The summer months ended as eventfully as they had been throughout, with the major fundamental themes of global economic slowdown, monetary policy reversion to easing, and trade war overhang all continuing to play out into August. Economic growth data and estimates continued to soften, albeit still at positive levels. Global manufacturing activity continued to decline. For the second consecutive quarter US corporations, as indicated by the S&P 500 Index, reported negative earnings growth compared with the same quarter last year.
While growth is still positive enough to make recession calls still appear premature, a slowdown is certainly here, as markets and central banks have fully confirmed. The 30-year Treasury bond yield fell to a record low of below 2.0 percent in August, equity market volatility rose, and gold prices accelerated to a six-year high in August. The S&P 500, Dow and Nasdaq indexes did not fall too far off their highs, but they are all supported by relatively strong, high-quality constituents. Smaller and more cyclical groups fared worse: Energy stocks had fallen more than 15 percent from their last peak through August, and small-cap value stocks were down over 10 percent from a year ago.
Policymakers have taken notice, easing monetary policy around the globe, and, early in September, markets have reversed some of the flight to safety they made over the summer.

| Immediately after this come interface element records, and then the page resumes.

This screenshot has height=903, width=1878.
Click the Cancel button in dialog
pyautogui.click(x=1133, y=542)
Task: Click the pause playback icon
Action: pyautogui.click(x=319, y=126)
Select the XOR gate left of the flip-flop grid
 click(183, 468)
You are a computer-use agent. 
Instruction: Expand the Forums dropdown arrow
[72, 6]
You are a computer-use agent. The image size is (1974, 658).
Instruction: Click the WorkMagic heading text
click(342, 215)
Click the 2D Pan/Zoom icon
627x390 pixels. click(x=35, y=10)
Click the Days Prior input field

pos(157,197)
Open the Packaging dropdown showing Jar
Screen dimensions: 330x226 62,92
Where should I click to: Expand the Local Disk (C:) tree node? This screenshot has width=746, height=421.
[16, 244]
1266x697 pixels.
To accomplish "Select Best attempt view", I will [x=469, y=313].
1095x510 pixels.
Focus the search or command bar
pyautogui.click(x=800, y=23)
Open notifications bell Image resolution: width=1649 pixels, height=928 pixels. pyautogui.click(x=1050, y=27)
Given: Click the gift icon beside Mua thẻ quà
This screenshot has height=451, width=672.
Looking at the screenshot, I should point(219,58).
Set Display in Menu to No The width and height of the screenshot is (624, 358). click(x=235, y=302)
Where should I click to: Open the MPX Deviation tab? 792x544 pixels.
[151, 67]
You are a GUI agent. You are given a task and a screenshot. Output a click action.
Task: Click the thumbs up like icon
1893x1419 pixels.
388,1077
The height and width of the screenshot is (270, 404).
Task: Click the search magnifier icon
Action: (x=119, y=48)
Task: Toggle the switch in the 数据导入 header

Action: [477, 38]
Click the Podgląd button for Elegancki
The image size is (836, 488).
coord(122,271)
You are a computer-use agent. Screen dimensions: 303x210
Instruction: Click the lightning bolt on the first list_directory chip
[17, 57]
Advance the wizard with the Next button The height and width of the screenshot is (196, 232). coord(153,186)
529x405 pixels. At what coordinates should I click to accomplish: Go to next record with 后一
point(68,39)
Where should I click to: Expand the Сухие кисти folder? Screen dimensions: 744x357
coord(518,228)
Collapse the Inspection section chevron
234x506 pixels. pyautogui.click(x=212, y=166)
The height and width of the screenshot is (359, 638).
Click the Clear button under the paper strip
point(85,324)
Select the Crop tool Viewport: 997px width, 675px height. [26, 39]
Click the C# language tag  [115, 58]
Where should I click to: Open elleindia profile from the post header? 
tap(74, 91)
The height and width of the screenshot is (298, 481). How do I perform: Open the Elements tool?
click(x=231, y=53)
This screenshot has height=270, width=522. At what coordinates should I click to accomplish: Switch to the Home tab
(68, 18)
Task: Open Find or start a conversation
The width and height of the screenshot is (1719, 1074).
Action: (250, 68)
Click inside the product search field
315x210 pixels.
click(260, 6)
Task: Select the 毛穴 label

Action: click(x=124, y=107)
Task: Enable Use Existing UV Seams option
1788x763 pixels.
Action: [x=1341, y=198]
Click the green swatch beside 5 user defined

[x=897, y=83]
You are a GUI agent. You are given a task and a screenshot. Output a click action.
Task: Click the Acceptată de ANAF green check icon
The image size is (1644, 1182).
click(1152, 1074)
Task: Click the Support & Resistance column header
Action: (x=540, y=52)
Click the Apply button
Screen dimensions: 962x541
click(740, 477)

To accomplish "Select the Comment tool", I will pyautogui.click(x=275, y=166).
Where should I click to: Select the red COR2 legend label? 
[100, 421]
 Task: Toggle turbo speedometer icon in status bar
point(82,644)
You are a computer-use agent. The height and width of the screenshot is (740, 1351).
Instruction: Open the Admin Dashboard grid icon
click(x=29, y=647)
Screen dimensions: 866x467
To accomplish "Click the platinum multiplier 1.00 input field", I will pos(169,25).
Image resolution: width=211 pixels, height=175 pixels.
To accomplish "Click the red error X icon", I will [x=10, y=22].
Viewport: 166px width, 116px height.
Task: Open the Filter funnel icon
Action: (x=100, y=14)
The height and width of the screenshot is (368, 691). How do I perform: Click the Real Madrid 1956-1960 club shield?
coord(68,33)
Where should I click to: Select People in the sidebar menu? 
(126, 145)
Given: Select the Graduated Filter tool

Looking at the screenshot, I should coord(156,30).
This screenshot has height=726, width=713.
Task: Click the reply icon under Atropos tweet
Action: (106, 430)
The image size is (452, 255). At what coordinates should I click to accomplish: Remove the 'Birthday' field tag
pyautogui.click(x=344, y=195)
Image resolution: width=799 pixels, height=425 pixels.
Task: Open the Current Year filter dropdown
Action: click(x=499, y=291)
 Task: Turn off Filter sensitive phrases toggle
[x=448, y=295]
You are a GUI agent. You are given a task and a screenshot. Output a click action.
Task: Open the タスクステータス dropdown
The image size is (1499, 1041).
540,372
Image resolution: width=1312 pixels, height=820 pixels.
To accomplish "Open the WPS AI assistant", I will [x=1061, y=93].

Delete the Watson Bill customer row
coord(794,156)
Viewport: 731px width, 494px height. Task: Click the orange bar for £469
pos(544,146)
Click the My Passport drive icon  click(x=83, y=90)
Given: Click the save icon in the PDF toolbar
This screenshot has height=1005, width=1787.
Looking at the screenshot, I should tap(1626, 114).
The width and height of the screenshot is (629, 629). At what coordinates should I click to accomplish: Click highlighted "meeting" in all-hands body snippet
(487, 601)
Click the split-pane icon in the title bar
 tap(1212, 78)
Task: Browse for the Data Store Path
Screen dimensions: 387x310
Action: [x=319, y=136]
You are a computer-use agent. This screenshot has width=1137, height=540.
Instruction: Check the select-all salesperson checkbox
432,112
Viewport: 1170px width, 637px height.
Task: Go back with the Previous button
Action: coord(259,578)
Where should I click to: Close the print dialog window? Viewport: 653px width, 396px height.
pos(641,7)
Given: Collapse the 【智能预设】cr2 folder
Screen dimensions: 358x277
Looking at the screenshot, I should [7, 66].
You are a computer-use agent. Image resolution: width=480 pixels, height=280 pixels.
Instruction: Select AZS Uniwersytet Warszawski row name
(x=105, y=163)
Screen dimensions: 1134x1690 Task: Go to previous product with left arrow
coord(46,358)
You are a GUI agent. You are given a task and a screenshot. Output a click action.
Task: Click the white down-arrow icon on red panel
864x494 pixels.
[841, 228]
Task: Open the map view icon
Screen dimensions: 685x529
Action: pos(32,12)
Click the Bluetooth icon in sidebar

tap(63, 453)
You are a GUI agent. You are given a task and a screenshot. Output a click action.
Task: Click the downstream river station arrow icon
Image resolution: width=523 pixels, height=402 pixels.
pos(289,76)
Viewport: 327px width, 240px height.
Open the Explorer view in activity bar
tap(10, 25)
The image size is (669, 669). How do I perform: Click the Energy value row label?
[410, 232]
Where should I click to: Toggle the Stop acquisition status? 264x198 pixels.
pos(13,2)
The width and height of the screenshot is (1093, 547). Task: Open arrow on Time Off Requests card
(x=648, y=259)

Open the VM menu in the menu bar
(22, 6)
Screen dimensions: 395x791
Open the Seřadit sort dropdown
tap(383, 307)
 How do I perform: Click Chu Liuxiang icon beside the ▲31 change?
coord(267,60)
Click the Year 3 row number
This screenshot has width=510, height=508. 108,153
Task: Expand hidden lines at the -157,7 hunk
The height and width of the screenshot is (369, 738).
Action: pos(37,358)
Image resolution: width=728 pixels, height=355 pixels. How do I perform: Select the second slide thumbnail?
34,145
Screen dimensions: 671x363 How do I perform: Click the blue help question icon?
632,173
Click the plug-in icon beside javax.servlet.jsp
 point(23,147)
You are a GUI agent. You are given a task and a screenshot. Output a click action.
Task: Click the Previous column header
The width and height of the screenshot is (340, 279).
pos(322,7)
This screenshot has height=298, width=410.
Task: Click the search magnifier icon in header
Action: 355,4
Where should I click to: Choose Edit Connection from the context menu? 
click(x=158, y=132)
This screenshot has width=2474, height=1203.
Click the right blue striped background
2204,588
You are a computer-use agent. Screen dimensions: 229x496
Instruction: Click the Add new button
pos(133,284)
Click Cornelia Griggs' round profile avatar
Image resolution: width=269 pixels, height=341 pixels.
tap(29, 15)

In the US, the Federal Reserve has begun what forecasters expect to be at least a few small interest rate cuts, the European Central Bank has restarted quantitative easing to go with their negative interest rates, following Japan’s lead, and China is implementing or considering a litany of easing measures. Even US and China trade tensions appear to have eased. Riskier investments have rebounded a bit with optimism around these developments, but the question now is whether economic and corporate fundamentals will follow suit.